▶ [AIM OF THE EXERCISE] Copy the stretch from the line containing "Stuðulspolitikkur (182, 770)" through the line containing "RTX 5070 Ti (86, 42)", changing "DM IPhone" to "DM iPad" and leaving everything else as it is.

▶ [MATERIAL SUPPLIED]
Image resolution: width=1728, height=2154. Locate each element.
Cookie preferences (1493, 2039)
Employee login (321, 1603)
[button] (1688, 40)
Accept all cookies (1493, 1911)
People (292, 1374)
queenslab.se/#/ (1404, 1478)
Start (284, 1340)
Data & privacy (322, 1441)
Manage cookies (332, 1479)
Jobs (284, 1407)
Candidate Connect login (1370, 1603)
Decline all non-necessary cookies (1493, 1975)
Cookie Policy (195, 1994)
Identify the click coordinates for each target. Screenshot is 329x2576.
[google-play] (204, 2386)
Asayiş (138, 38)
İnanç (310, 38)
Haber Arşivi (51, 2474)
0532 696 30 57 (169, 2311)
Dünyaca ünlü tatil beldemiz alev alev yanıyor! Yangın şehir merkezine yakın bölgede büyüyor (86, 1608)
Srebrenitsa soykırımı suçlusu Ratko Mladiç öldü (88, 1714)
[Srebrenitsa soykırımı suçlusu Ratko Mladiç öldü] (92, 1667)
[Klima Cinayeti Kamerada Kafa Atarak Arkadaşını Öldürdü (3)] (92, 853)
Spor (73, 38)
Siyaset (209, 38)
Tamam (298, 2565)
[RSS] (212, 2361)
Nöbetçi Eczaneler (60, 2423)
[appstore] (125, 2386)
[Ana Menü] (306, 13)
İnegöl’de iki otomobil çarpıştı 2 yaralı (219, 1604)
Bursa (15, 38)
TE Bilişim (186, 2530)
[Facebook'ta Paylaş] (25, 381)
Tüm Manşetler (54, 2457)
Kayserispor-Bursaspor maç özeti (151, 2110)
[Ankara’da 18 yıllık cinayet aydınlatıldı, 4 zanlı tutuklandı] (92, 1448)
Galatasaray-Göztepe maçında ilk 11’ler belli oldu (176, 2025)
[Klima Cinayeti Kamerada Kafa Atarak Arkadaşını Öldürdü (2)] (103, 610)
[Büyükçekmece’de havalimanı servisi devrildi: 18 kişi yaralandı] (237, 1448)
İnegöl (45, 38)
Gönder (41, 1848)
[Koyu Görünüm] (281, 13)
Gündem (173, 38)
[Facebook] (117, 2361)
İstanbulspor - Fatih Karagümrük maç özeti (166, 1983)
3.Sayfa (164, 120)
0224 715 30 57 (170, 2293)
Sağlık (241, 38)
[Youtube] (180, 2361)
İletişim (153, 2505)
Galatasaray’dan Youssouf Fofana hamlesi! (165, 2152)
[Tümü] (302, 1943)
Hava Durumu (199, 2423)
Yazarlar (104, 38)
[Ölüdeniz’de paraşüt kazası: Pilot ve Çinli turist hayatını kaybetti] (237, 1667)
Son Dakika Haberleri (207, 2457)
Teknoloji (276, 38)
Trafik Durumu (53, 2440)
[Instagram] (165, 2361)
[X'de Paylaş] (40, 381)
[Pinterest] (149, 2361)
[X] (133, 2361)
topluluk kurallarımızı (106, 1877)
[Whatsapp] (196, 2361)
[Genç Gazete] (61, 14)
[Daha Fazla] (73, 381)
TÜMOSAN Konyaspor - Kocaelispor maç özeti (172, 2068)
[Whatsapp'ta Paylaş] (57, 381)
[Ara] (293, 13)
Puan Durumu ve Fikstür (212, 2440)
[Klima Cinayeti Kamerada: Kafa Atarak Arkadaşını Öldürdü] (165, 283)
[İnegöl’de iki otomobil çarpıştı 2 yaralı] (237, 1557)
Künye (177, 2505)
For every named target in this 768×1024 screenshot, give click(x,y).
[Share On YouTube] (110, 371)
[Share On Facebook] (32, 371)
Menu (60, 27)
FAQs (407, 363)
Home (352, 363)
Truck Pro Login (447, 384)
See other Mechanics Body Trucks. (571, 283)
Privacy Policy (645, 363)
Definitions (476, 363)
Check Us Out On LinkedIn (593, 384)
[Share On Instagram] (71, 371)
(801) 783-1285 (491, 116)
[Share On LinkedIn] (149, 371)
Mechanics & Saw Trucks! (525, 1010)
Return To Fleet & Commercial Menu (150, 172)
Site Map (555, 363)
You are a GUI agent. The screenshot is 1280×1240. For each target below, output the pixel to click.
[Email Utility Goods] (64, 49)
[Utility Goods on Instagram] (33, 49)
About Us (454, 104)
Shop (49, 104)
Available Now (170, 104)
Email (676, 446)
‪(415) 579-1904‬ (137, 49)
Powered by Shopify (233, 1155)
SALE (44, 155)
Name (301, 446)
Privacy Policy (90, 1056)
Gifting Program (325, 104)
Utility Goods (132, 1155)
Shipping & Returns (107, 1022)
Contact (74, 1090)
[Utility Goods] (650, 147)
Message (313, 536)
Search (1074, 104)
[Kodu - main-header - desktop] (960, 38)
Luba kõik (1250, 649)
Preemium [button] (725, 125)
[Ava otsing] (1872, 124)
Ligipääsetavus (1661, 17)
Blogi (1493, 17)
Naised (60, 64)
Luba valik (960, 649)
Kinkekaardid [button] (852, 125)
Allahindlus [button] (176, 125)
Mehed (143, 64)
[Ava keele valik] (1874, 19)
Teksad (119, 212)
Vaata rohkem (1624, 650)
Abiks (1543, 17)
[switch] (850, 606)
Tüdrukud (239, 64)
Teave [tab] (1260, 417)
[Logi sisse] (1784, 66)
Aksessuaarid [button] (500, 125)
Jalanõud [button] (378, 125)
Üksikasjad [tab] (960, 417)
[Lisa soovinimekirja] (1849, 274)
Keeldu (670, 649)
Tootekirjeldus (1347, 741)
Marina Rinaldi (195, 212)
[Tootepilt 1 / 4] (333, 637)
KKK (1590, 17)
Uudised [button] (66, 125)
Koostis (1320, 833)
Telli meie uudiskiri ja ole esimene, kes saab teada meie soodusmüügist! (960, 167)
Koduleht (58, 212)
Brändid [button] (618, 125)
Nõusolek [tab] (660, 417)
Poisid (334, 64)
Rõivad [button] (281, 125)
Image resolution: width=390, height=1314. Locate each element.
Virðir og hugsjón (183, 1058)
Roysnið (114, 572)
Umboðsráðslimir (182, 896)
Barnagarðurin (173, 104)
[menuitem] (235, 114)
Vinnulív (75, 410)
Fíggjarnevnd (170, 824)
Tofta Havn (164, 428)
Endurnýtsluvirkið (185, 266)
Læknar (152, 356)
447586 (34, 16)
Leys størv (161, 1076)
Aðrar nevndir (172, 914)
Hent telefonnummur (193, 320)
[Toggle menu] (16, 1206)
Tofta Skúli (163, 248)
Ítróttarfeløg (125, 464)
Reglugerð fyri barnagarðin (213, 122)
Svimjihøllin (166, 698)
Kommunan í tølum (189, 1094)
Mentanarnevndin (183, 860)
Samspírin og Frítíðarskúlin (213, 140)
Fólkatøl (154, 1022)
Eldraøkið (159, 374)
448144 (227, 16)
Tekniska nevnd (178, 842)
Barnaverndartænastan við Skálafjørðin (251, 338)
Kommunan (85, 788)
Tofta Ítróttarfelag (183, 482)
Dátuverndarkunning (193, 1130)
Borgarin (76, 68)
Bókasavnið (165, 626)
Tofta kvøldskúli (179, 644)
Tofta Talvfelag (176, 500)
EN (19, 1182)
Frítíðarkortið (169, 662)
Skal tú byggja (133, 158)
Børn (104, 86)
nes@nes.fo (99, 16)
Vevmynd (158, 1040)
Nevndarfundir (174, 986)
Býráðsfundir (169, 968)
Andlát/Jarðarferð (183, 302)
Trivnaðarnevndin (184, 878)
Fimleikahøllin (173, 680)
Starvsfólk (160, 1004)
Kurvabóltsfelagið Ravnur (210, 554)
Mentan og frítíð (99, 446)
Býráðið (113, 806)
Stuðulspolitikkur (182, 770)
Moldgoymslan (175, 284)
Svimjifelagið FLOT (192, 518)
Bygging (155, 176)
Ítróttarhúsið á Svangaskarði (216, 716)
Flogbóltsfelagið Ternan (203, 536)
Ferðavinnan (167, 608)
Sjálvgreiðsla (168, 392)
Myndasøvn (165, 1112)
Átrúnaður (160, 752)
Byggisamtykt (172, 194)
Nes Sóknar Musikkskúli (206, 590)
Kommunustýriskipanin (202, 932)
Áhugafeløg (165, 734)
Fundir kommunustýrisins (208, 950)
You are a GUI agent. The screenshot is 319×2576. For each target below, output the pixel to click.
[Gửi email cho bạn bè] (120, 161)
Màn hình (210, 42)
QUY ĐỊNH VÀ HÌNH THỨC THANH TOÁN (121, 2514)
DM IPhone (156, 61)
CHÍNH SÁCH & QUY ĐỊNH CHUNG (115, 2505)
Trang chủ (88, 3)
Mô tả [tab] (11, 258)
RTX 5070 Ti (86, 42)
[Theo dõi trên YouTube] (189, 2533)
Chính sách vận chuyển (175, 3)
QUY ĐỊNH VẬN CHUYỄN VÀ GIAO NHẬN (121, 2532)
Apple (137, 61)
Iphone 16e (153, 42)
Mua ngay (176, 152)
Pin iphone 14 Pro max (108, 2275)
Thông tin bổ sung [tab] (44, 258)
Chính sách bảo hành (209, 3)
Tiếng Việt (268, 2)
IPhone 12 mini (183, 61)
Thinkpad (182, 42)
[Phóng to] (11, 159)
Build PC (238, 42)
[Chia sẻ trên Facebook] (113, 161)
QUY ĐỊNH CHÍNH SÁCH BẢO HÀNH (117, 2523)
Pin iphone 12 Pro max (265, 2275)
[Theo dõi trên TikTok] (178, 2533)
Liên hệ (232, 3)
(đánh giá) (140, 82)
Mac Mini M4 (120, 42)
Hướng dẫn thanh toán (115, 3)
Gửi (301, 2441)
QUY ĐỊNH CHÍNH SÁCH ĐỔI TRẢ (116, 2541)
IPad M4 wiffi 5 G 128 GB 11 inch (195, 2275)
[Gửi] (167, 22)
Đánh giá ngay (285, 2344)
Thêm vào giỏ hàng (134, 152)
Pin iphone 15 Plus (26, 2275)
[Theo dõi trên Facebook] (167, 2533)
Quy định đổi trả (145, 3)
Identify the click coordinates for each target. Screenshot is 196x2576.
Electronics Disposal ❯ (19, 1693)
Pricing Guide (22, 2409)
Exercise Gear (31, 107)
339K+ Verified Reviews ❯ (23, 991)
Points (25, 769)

▶ [TASK SOLUTION]
Stuðulspolitikkur (182, 770)
Moldgoymslan (175, 284)
Svimjifelagið FLOT (192, 518)
Bygging (155, 176)
Ítróttarhúsið á Svangaskarði (216, 716)
Flogbóltsfelagið Ternan (203, 536)
Ferðavinnan (167, 608)
Sjálvgreiðsla (168, 392)
Myndasøvn (165, 1112)
Átrúnaður (160, 752)
Byggisamtykt (172, 194)
Nes Sóknar Musikkskúli (206, 590)
Kommunustýriskipanin (202, 932)
Áhugafeløg (165, 734)
Fundir kommunustýrisins (208, 950)
You are a GUI agent. The screenshot is 319×2576. For each target below, output the pixel to click.
[Gửi email cho bạn bè] (120, 161)
Màn hình (210, 42)
QUY ĐỊNH VÀ HÌNH THỨC THANH TOÁN (121, 2514)
DM iPad (156, 61)
CHÍNH SÁCH & QUY ĐỊNH CHUNG (115, 2505)
Trang chủ (88, 3)
Mô tả [tab] (11, 258)
RTX 5070 Ti (86, 42)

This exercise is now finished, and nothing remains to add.